Common industry wisdom would have you believe that it is extremely difficult, if not impossible, to print with aerospace aluminum such as 6061 and 7075.  For most 3D printing technologies that rely on melting of powders or wires, this is true.

Disadvantages of 3D Printing Aerospace Aluminums with Most 3D Printing Processes

  • During high energy melting of aluminum alloys, critical constituents can boil off leaving the resultant 3D printed part out of chemistry specs and thus weaker.
  • Aluminums high reflectivity requires higher energy and causes specific issues with printer optics.
  • High thermal gradients in 3D printing can lead to liquation cracking during solidification.
  • Metal 3D printing technologies that rely on melting produce aluminum parts in a less-than-optimized temper. This requires several heat treating steps after printing that can lead to the release of residual stress (aka – warping like a potato chip).

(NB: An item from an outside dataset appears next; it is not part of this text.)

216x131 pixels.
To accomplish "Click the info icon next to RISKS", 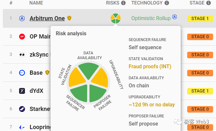I will click(123, 3).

Ultrasonic Additive Manufacturing (UAM) Eliminates Common Aerospace 3D Printing Issues

There are great research programs ongoing in the industry to overcome one or more of the above problems.  However, solid state 3D printing processes already avoid ALL of these common issues.  Fabrisonic’s Ultrasonic Additive printing technique welds metal layers near room temperature.   UAM utilizes a solid-state ultrasonic bonding mechanism that has minimal effect to a metal’s microstructure (unlike comparable powder-based fusion printing processes).

The solid-state bond in this technique permits the joining of precipitation hardened alloys without the metallurgical issues seen in other additive processes (2024, 5052, 6061, 7075, etc).  The low-temperature bond has little effect on bulk grain size and does not drive any change in precipitate size.   A wide range of aluminums can be printed with incoming feedstock already in the desirable T6 condition.  This means that parts are ready for use directly out of the printer without the need for heat treatment.